Squish
Squish

Reputation: 333

Reducing code redundancy in C#

I'm new to tinkering with C#, and so far that's the extent of it. I'm just tinkering for a small project I have.

The redundancy is driving me crazy, though. Writing long lists of similar code taking up line after line just doesn't sit well with me.

I have a few tabs with checkboxes and radio buttons in them, that's where I noticed the duplication the most. Unfortunately I... don't quite grasp every aspect of C# as well as I should, yet. So I was hoping to learn from you folks.

Example:

//setup checkbox
    checkBox1.AutoSize = true;
    checkBox1.Checked = false;
    checkBox1.CheckState = CheckState.Unchecked;
    checkBox1.Location = new Point(5, 102);
    checkBox1.Text = "Check Box 1!";
    checkBox1.UseVisualStyleBackColor = true;

//set radio 1
    radio1.AutoSize = true;
    radio1.Checked = true;
    radio1.Location = new Point(5, 33);
    radio1.Size = new Size(20, 20);
    radio1.Text = "Radio-e-o-e-o";
    radio1.UseVisualStyleBackColor = true;
//set radio 2
    radio2.AutoSize = true;
    radio2.Checked = false;
    radio2.Location = new Point(5, 56);
    radio2.Size = new Size(18, 20);
    radio2.Text = "Option 2!";
    radio2.UseVisualStyleBackColor = true;

My instinct would be to set up some arrays with the variable data for things like the names and the distinct data. But as I said, I'm very new, I've only been tinkering... and the resources I've come across tend to either not match what I'm looking for, or add layers of complexity I'm probably not ready for.

Upvotes: 3

Views: 1647

Answers (5)

Dumbo
Dumbo

Reputation: 14122

If I got your question right: you can make a method:

private CheckBox DoSomethingWith(CheckBox checkBox, Point location, string text)
{
    checkBox.AutoSize = true; 
    checkBox.Checked = false; 
    checkBox.CheckState = CheckState.Unchecked; 
    checkBox.Location = location;
    checkBox.Text = text; 
    checkBox.UseVisualStyleBackColor = true;

    return checkBox;    
}

then pass a checkbox to it checkBox1 = DoSomethingWith(checkBox1, new Point(10,10), "My Text");

Upvotes: 4

Alberto
Alberto

Reputation: 543

Maybe you could reduce the redundancy by creating methods to initialize your controls passing the controls as parameters (you could also create the control inside the method itself). For example:

public void setupCheckbox (Checkbox checkbox, boolean autoSize, boolean checked, etc.)
public void setupRadioButton (RadioButton radiobutton, boolean autoSize, boolean checked, etc.)

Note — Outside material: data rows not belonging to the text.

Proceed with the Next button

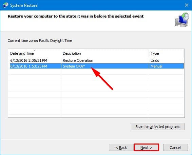coord(146,148)
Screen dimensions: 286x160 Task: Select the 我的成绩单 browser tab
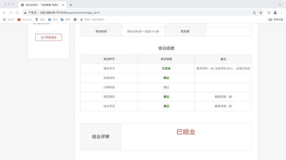41,5
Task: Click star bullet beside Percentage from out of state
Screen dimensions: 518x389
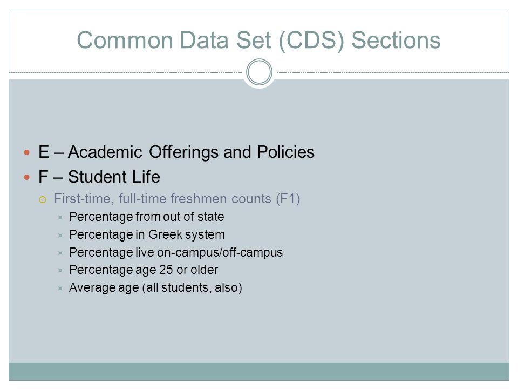Action: (x=60, y=217)
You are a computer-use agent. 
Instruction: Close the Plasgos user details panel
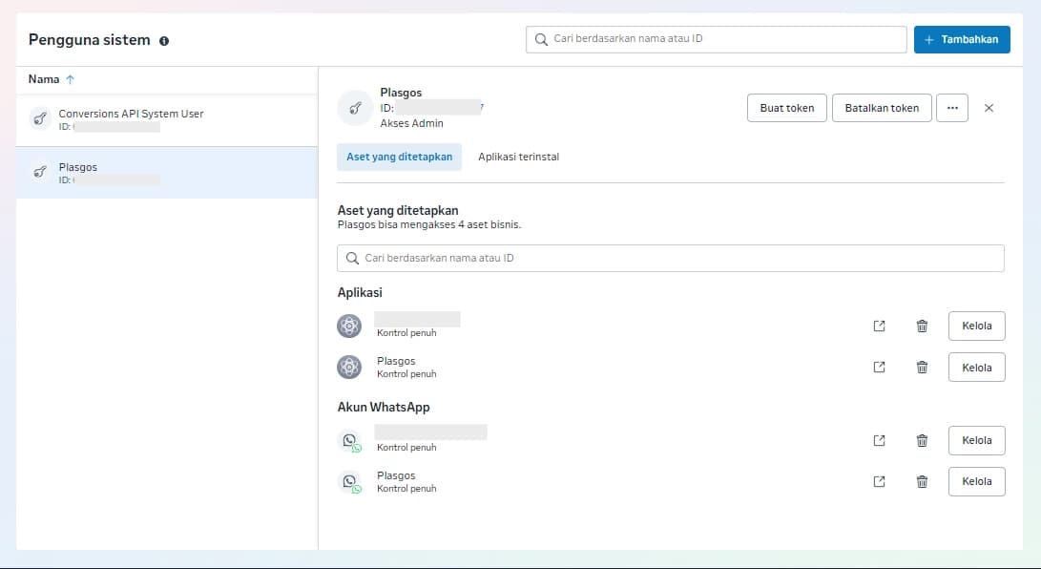(x=989, y=108)
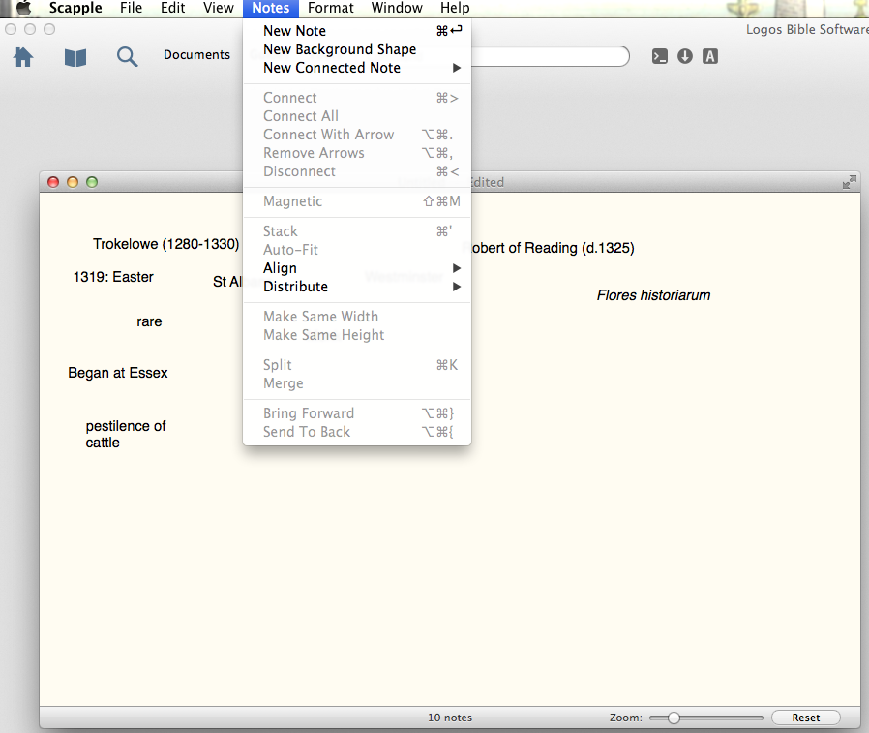
Task: Open the Align submenu
Action: pos(281,268)
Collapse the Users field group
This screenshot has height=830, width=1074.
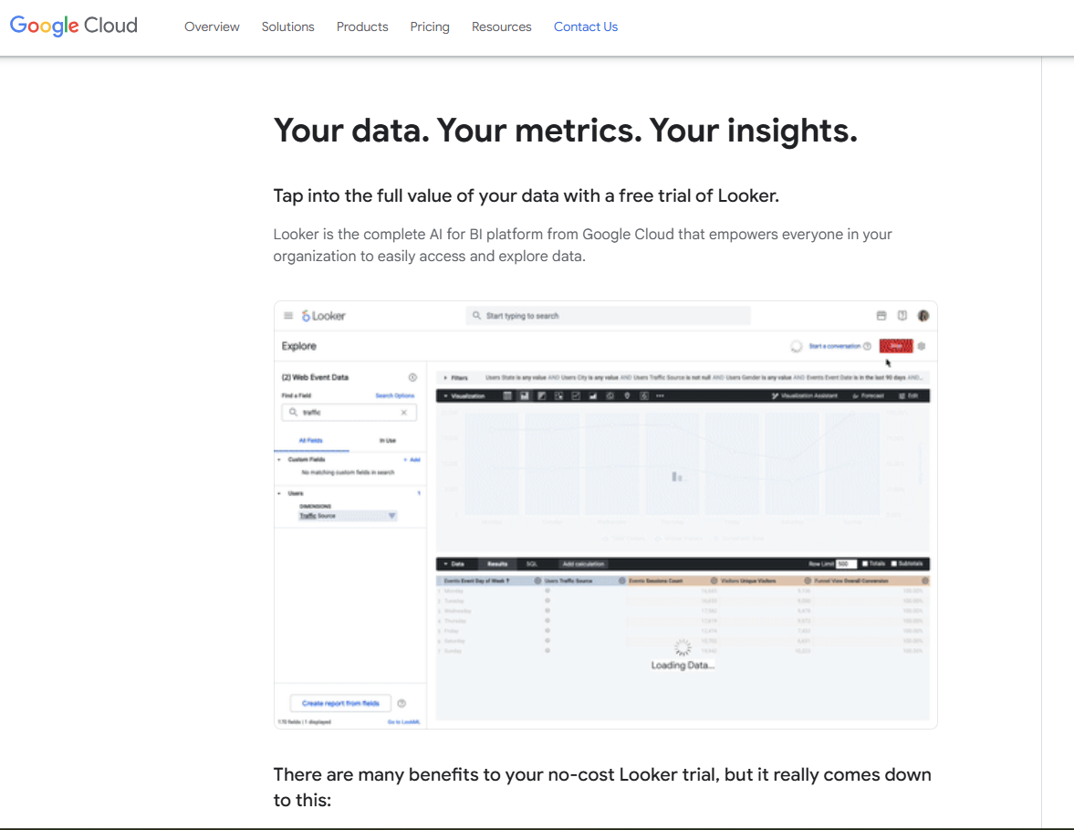pyautogui.click(x=279, y=493)
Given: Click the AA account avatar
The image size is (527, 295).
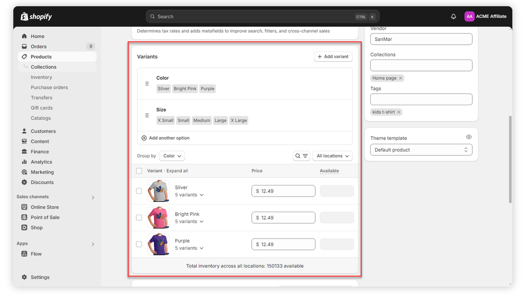Looking at the screenshot, I should tap(469, 16).
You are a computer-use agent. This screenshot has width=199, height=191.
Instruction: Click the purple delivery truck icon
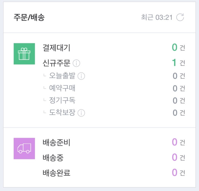(x=24, y=148)
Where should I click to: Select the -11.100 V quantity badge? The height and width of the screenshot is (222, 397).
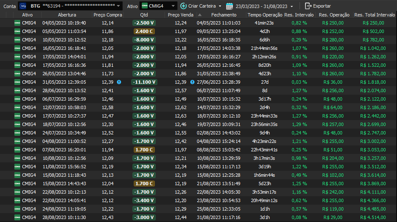[144, 82]
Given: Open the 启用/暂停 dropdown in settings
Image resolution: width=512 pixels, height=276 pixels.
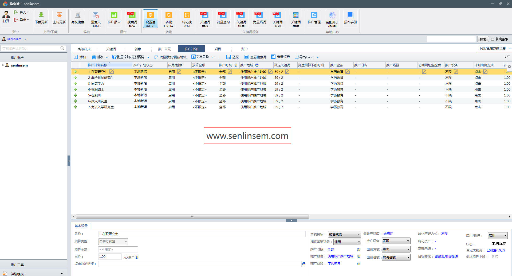Looking at the screenshot, I should (497, 235).
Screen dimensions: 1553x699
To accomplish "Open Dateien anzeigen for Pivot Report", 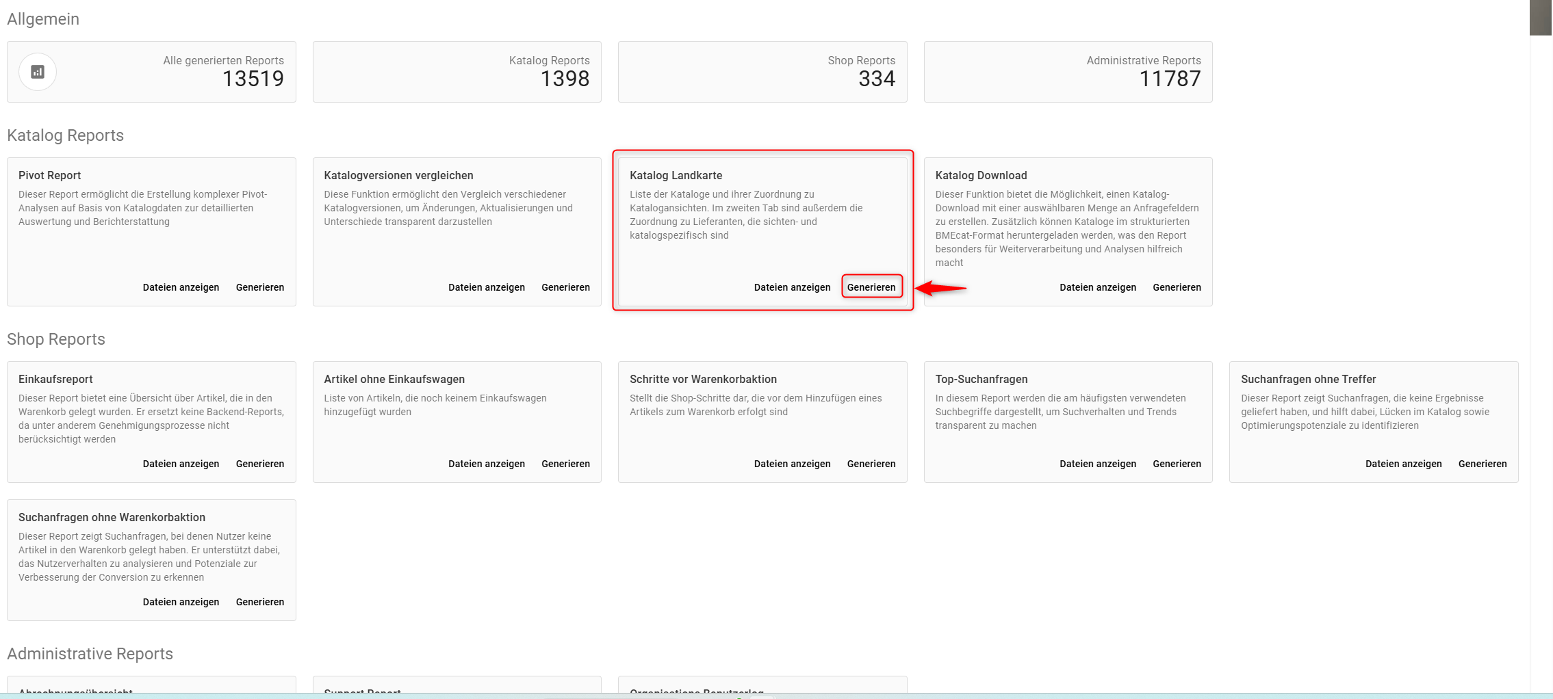I will (x=181, y=287).
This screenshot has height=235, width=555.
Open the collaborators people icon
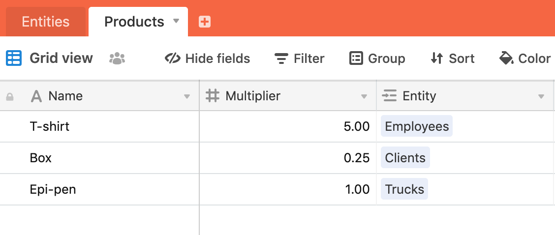click(117, 59)
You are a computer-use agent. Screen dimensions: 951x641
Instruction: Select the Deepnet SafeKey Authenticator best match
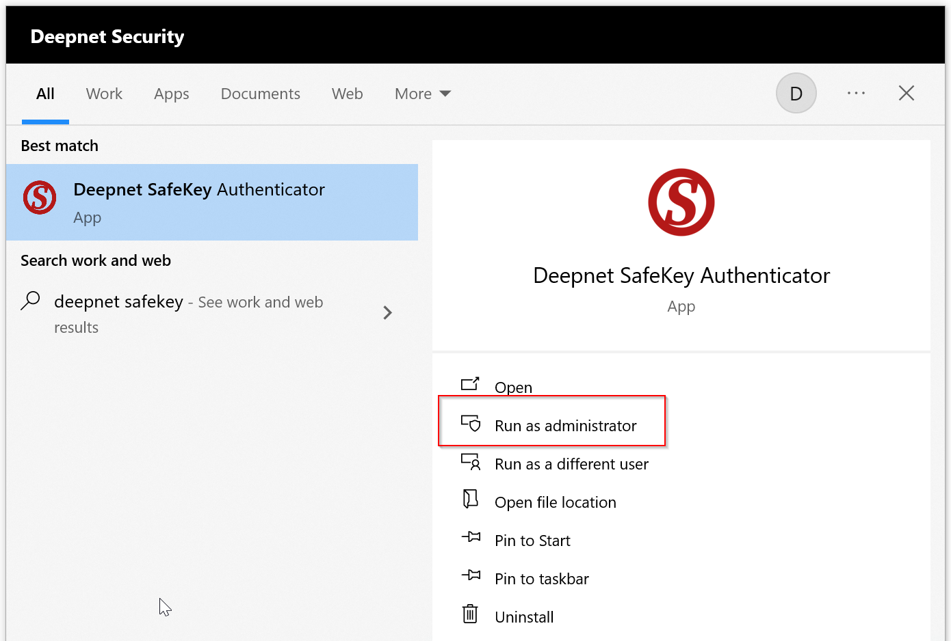pyautogui.click(x=212, y=202)
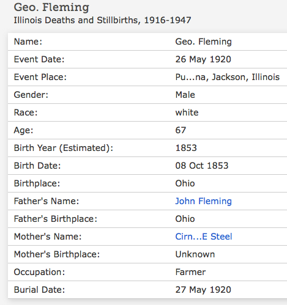Click the burial date 27 May 1920
Screen dimensions: 287x305
tap(203, 290)
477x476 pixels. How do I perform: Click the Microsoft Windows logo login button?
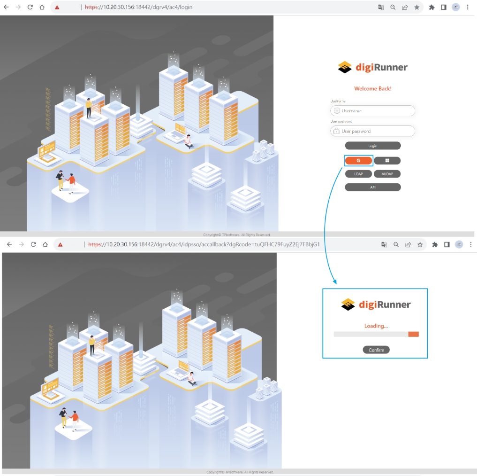coord(387,161)
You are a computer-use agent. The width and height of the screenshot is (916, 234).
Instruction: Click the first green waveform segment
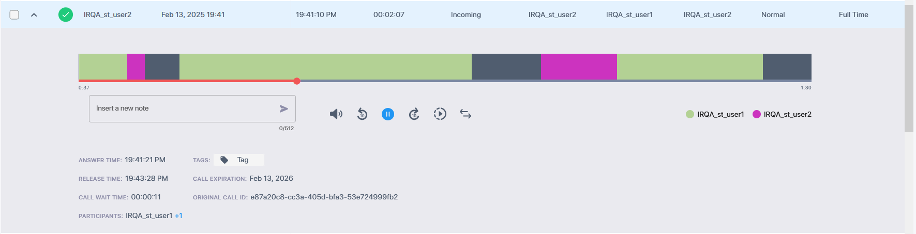click(103, 67)
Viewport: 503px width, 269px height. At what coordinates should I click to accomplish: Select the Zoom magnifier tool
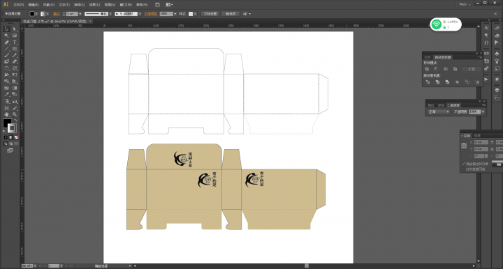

And then create the controls using the above methods:

setupCheckbox (checkBox1, true, false, etc.)
setupRadioButton (radio1, true, false, etc)
setupRadioButton (radio2, true, false, etc)

Anyhow, the visual attributes of the classes you are referring to normally are defined within the IDE (e.g. Visual Studio) so normally you don't care about them. Maybe you could consider storing the Text in an array for the initialization of the different controls if you find it useful.

Upvotes: 1

Paul
Paul

Reputation: 36339

If all you're trying to do is tinker, and not set up a whole application architecture, and you're writing this yourself rather than trying to mess w/ the designer-generated code, then using some kind of structure you can loop over is probably you're best option. LINQ has some really nicer operators for doing simple transformations like that.

For example,

var formElements = myArrayofElementInfo.Select(e => CheckBox(e.Point, e.Text))

That also assumes you're using something like the CheckBox method presented by @Sean87 to consolidate construction.

Upvotes: 1

Yochai Timmer
Yochai Timmer

Reputation: 49261

You can make your own class that inherits from RadioButton, set your default settings, and use it.

public class MyRadioButton : public RadioButton
{
   MyRadioButton() 
   {
       UseVisualStyleBackColor = true;
       AutoSize = true;
   }
}

Then you just add this control instead of RadioButton.

Upvotes: 4

Brad Christie
Brad Christie

Reputation: 101614

So...you want to refactor the Form1.designer.cs file?

Anything you do to "clean up" would place an unnecessary burden on the CPU just for the sake of "clean code". Just let the designer be (unless you're talking repeat designs, in which case a user control may be the way to go).